The career arc of Neptune in Capricorn rarely runs in a straight line. In youth there's often an attempt to slot into a big structure — a corporation, the state, a large media outfit, a church, a political party. Inside it, there's usually an episode or two of real disillusion: the leader turned out not to be who they seemed, the mission turned out to be empty rhetoric, the hierarchy turned out to be a knot of competing interests with no meaning holding it together. After that, the person tends to peel off onto their own track.

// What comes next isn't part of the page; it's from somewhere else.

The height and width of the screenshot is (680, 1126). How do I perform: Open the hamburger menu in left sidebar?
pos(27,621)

In my experience, these people settle best where meaning and form have to be assembled together. That's foundations, education projects, museums, brands with an ethic they actually live by, human-rights law, social enterprise, the architecture of public space, therapy run as an institution rather than only as a consulting room. Their strong suit is the ability to take a foggy idea and carry it all the way to a charter, a contract, a schedule, a set of accounts — so that it genuinely still works ten years on. They can hold a slow horizon that bores most people stiff.

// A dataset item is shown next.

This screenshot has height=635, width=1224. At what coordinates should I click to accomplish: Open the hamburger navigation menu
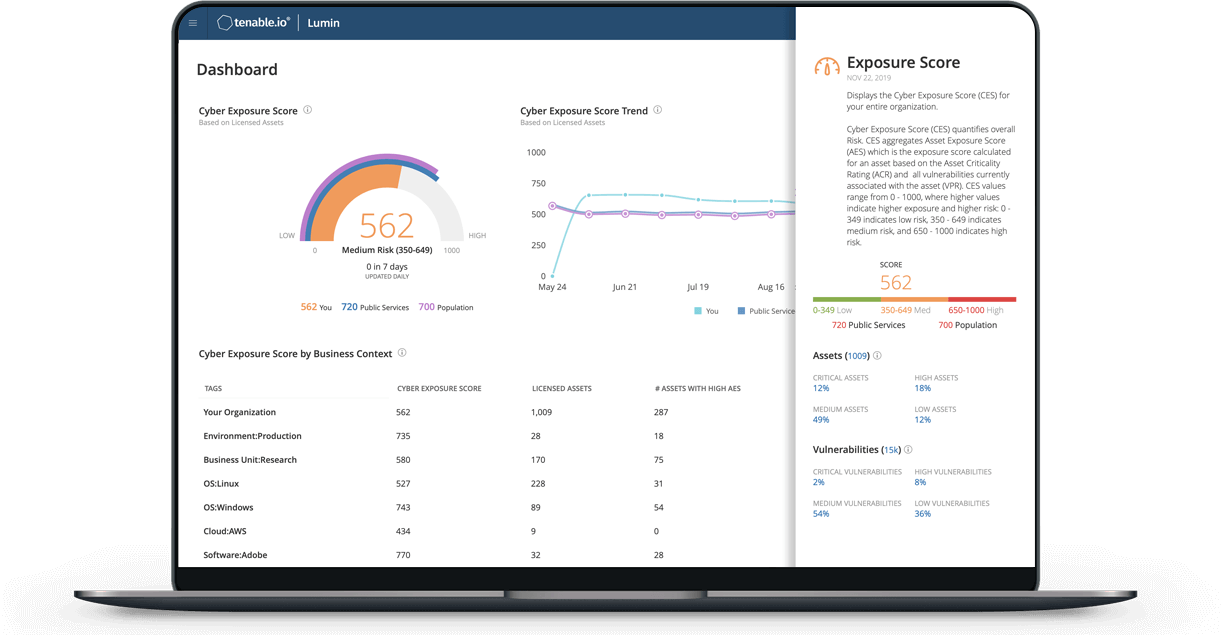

Money they respect, but rarely make the headline goal. More often it's a tool: something to keep the thing they've built standing without their constant attention. Long bets tend to suit them — property with a purpose, a venture of their own, a reputation built patiently. None of this is a promise of wealth, only a description of where the energy tends to flow most naturally.
The main risk is staying inside someone else's system out of sheer inertia, promising yourself for years that you'll "finish this project and then start my own thing". The longer that pause runs, the more a sense of pointlessness quietly accrues. So I'd put it this way: for this placement, a venture of one's own with real meaning isn't a whim. Over a long enough horizon it tends to be the form in which the placement finally comes into its own.